Reputation: 19050

How to properly suspend threads?

In the context of an existing multithreaded application I want to modify it to be able to suspend threads. The application is made of 3 working threads that work in "lock steps" using a pthread_barrier as following :

Thread 1   Thread 2   Thread 3

while(1)   while(1)    while(1)
   |          |          |
   |          |          |
   |          |          |
   |          |          |
 barrier     barrier   barrier

All is fine with this code. I now add a 4th thread used to control the 3 other ones, and I need to suspend/resume the 3 working threads from it. For now I tried to use a global stop flag and a condition variable written by the control thread and read by the working thread after the barrier.

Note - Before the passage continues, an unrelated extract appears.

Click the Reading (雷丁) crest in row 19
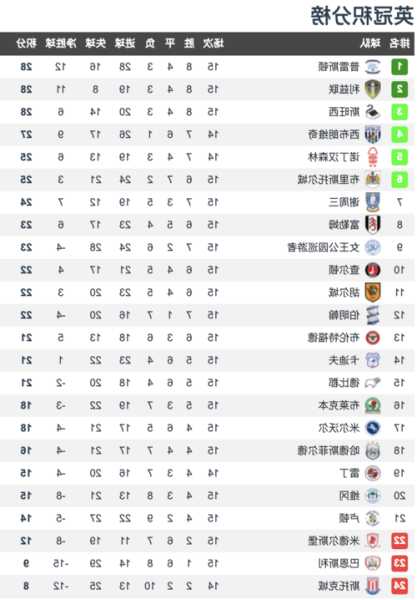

Thread 1     Thread 2       Thread 3        Thread 4

while(1)     while(1)        while(1)        wait for user input to suspend 
   |            |              |             mutex_lock
   |            |              |             stop = 1
   |            |              |             mutex_unlock
   |            |              |             wait for user input to resume 
   |            |              |             mutex_lock
   |            |              |             stop = 0
   |            |              |             cond_broadcast()
   |            |              |             mutex_unlock
 barrier       barrier       barrier
 mutex_lock    mutex_lock    mutex_lock
 if(stop)      if(stop)      if(stop)
  cond_wait()   cond_wait()   cond_wait()
 mutex_unlock  mutex_unlock  mutex_unlock

The problem with this solution is that it can sometimes deadlock depending on the scheduling of the threads and the working length of threads 1, 2 and 3. I am thus wondering how can I successfully synchronize these 4 threads to be able to suspend/resume the working threads from the control one ?

Upvotes: 2

Answers (3)

Nominal Animal

Reputation: 39298

I believe gmch's answer should solve the original question. However, not all pthread implementations include pthread_barrier_t and the related functions (as they are an optional part of the POSIX threads specs), so here is the custom barrier implementation I mentioned in a comment to the original question.

(Note that there are other ways to suspend/resume threads asynchronously, during normal operation, and without co-operation from the threads themselves. One way to implement that is to use one or two realtime signals, and a signal handler that blocks in sigsuspend(), waiting for the complementary "continue" signal. The controlling thread will have to use pthread_kill() or pthread_sigqueue() to send the pausing and continuing signals to each thread involved. The threads are minimally affected; aside from possible EINTR errors from blocking syscalls (as signal delivery interrupts blocking syscalls), the threads just don't do any progress -- just as if they weren't scheduled for a while. Because of that, there should not be any issues with respect to the threads getting paused and continued at slightly different times. If you are interested in this method, leave a comment, and I could try and show an example implementation of that, too.)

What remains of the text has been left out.